I still got my planning the whole trip around it money's worth.

he was critical of other broadway lyricists, but only those who are dead and whose feelings cannot be hurt...and cannot argue back. about a tenth as critical as he was of his work.

"I feel pretty, and witty, and gay!" so this girl from the ghetto streets, suddenly she's reading Noel Coward?

"in Anyone Can Whistle, at one point the cast turns to the audience and becomes the audience, making fun of them. of course, we alienated the audience. Arthur Laurentis and I were the kids at the back of the class, making smartass comments. but there's a difference between smart and smartass. if you want to invite people in to see what you've done, why would you alienate them? the audience are collaborators, not victims."
(I think he's overstating, and gets away with more jokes at the audience's expense than he professes)

in the new book, Finishing The Hat, he presents his lyrics along with comments and a running criticism. he points out areas...especially in Saturday Night, his first musical...where each of seven cardinal sins for a lyricist exist in his songs. he says about Somewhere, from West Side Story, a composer friend calls it the "a" song, because the most important note of the melody lands on the least important word. "There's...a...place for us"
so he dishes it out to himself, and takes it.

but he says about Oscar Hammerstein's "Climb Every Mountain" ..."like a lark who is learning to pray"? how is that different from a lark who is actually praying? what are we talking about here?
he said Hammerstein had, someone counted, over 700 references to birds in his songs. and, added Sondheim, he must have written 500 songs.
later on, he said, a musical writer's imagination soars...then he caught himself..."a bird metaphor"
"Brisk, lively, merry, and bright, Allegro!" starts a Hammerstein song. Sondheim says...brisk?...and lively?...and merry?...and bright? and Allegro? you kind of said it with brisk. you're not giving a description as much as reading a thesaurus.

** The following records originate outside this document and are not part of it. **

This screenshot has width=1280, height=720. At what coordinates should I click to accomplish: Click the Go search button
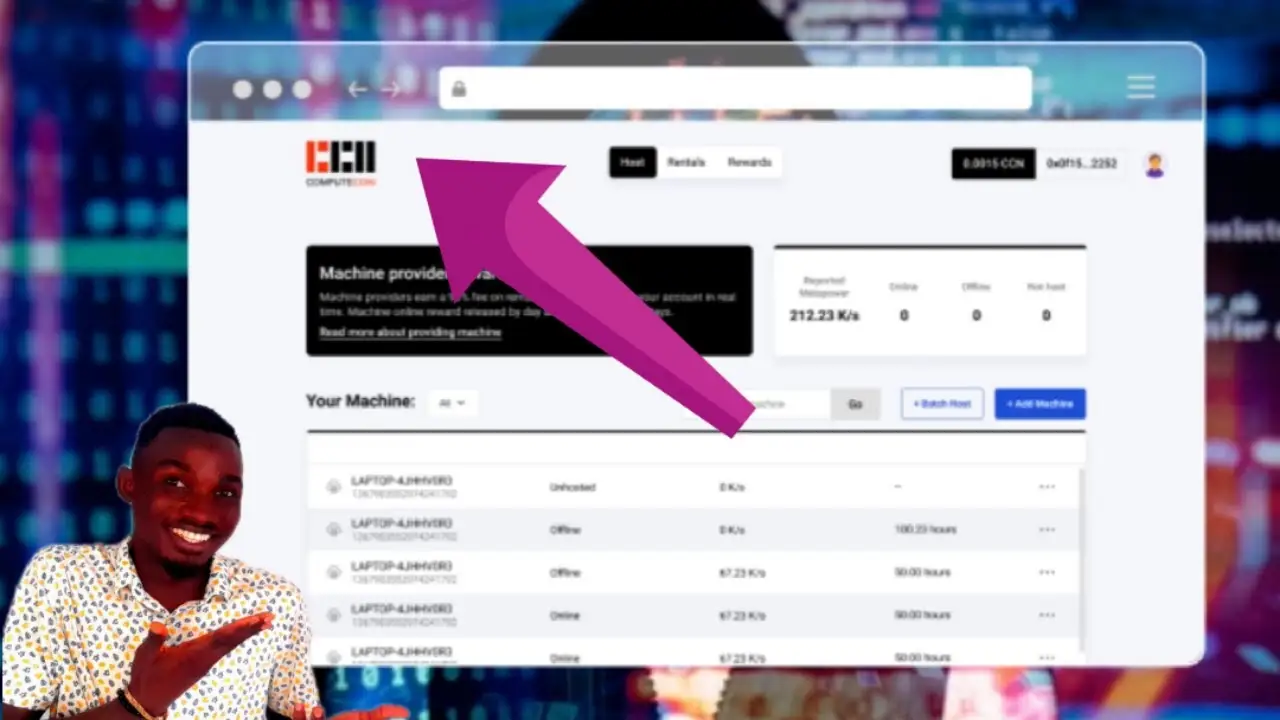click(855, 404)
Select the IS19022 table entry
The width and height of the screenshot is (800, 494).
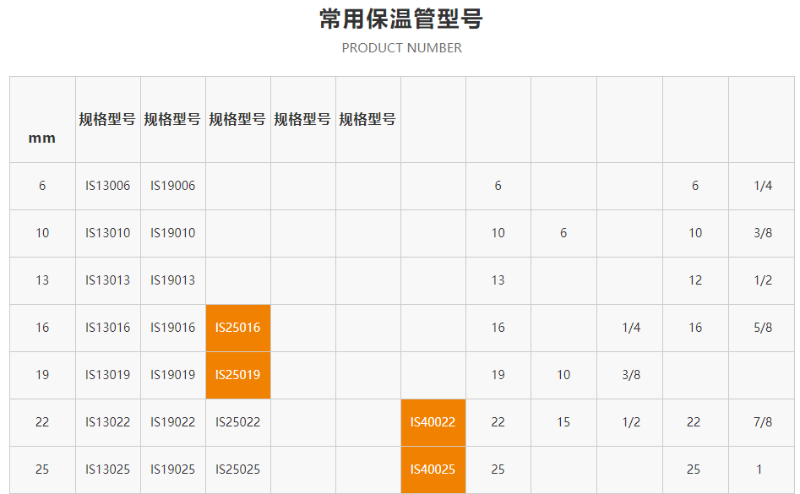172,422
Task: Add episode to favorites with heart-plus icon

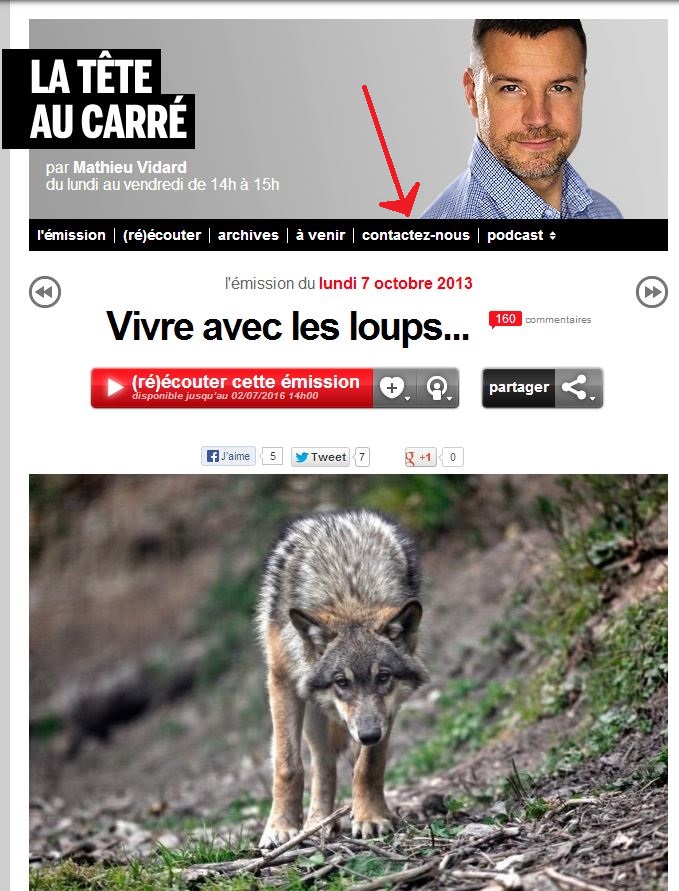Action: [x=394, y=388]
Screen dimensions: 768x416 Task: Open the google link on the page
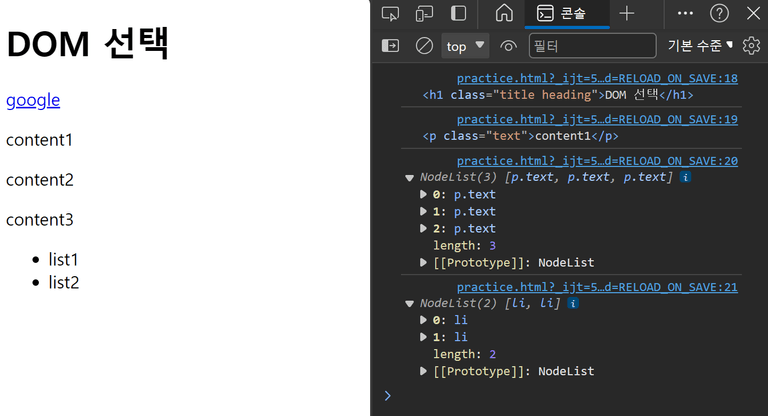click(x=33, y=100)
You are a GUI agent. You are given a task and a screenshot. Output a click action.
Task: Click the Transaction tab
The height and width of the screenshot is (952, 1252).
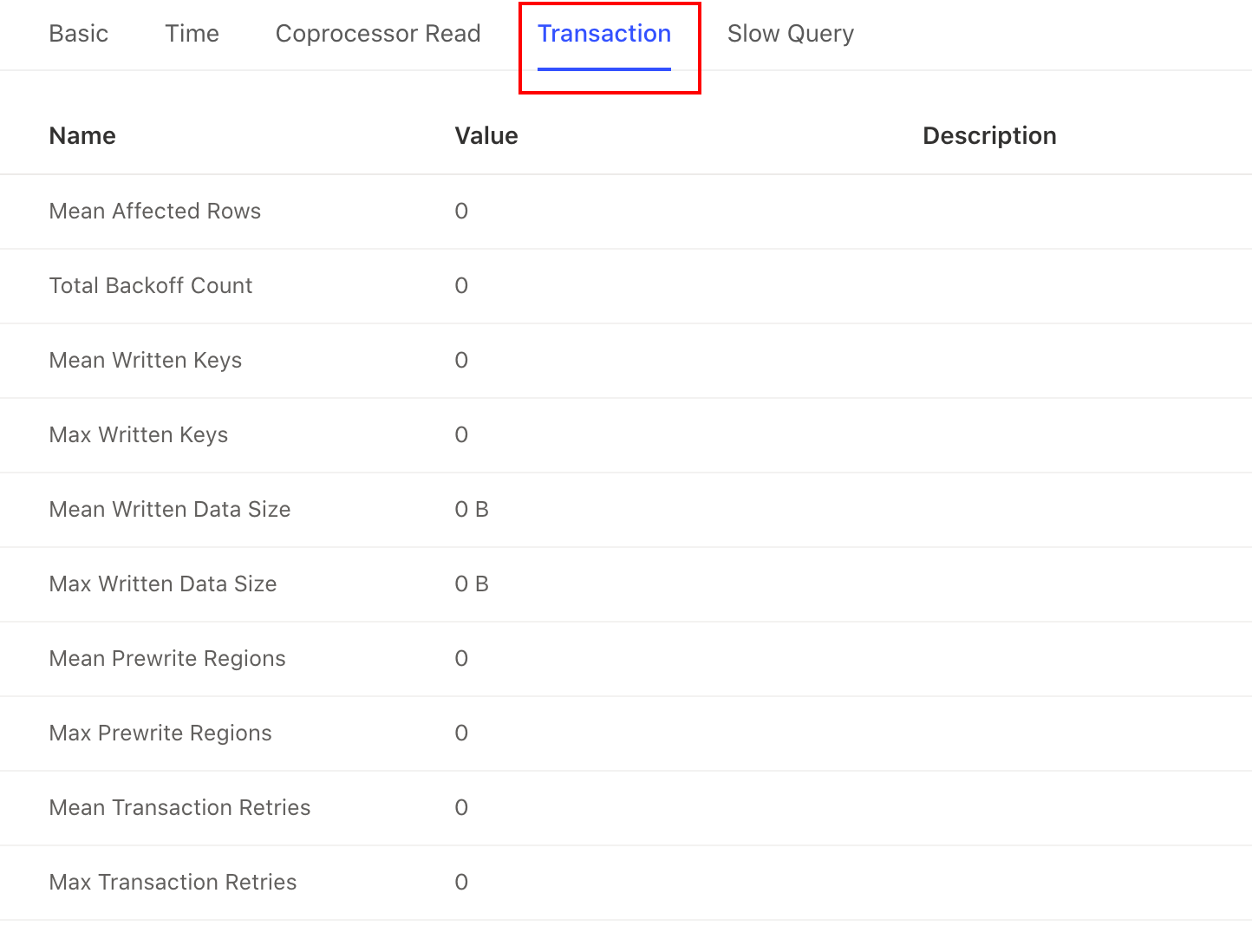coord(604,34)
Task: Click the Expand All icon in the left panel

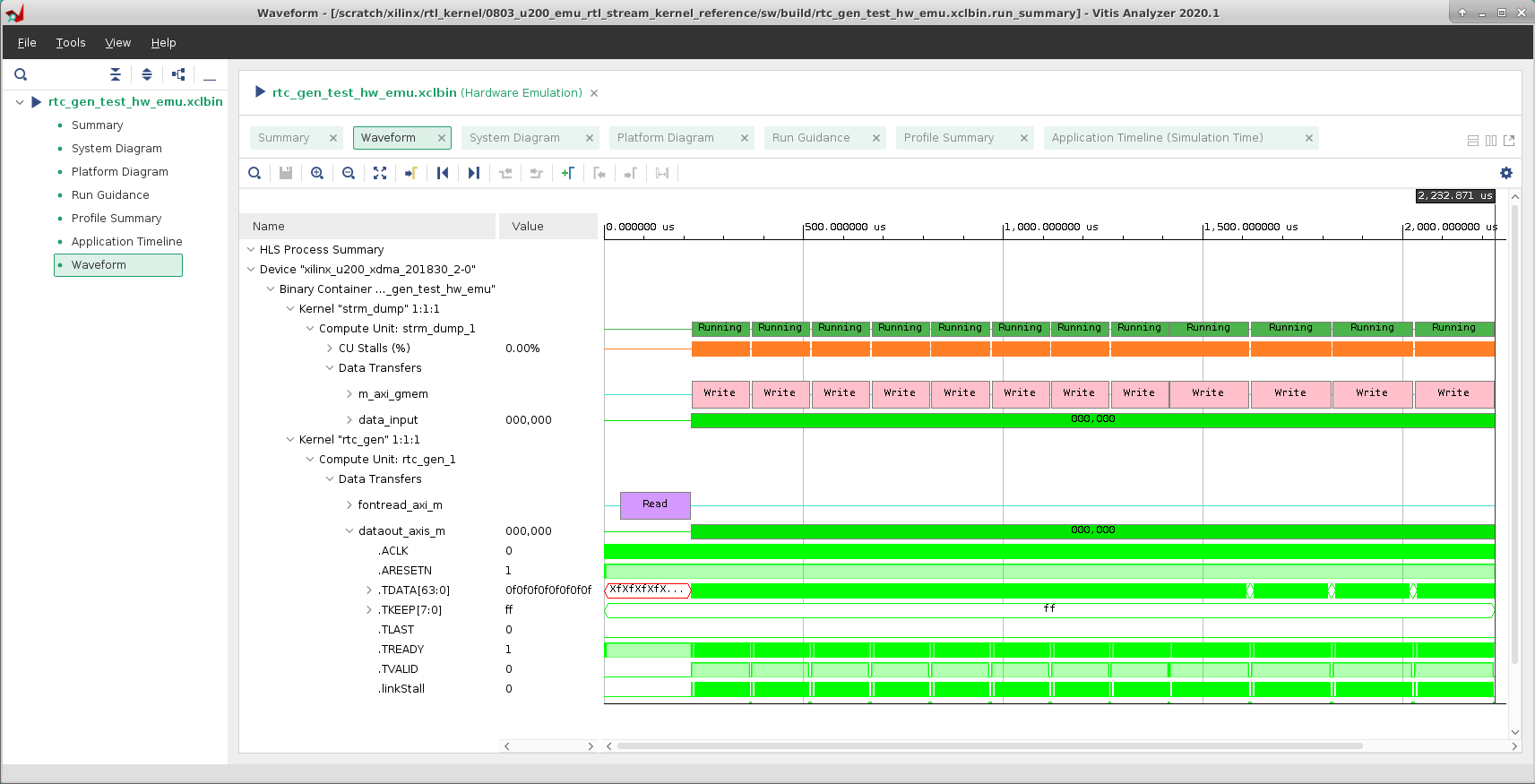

I'm telling you, you don't want to have an argument with the guy.

he told what, to me, was a compelling story about a gathering of songwriters...Harold Arlen, E.Y. Harburg...that he was invited to at the age of 22. he was given to believe all would be invited to play.
rather than shrinking at such an audience, he said he couldn't wait to show off...with three songs from his first musical, Saturday Night. He picked an engaging opening number, a romantic waltz, and then a show stopping 2/4. practiced all day. when his turn came, he played well, got polite applause, and sat down feeling very proud of himself.
Arlen sat down next to him ("with no bitchiness at all") and said, "you're afraid to write anything that isn't a blockbuster, aren't you?"
Sondheim thought of a Harold Arlen song, A Sleeping Bee, the opposite of a swing for the fences little tune, but one he'd have wanted to be able to write.
the comment changed his life.
I've had such gong sounders in my life. like when I played with Pete McCabe, probably the only genius I've ever played with, and said, "Pete, that guitar chord is the prettiest one I've ever heard. what is it, a G maj 9?" "Well", Pete said, "I just think of it as a D triad over a G."
the skies opened up for me. you can play one chord over another?
then...can you play a D scale over a G chord?
how about an A scale?
at a sentence, what I would choose to play changed forever.
it makes me think about how much more I would learn if I would expose myself to more critical geniuses.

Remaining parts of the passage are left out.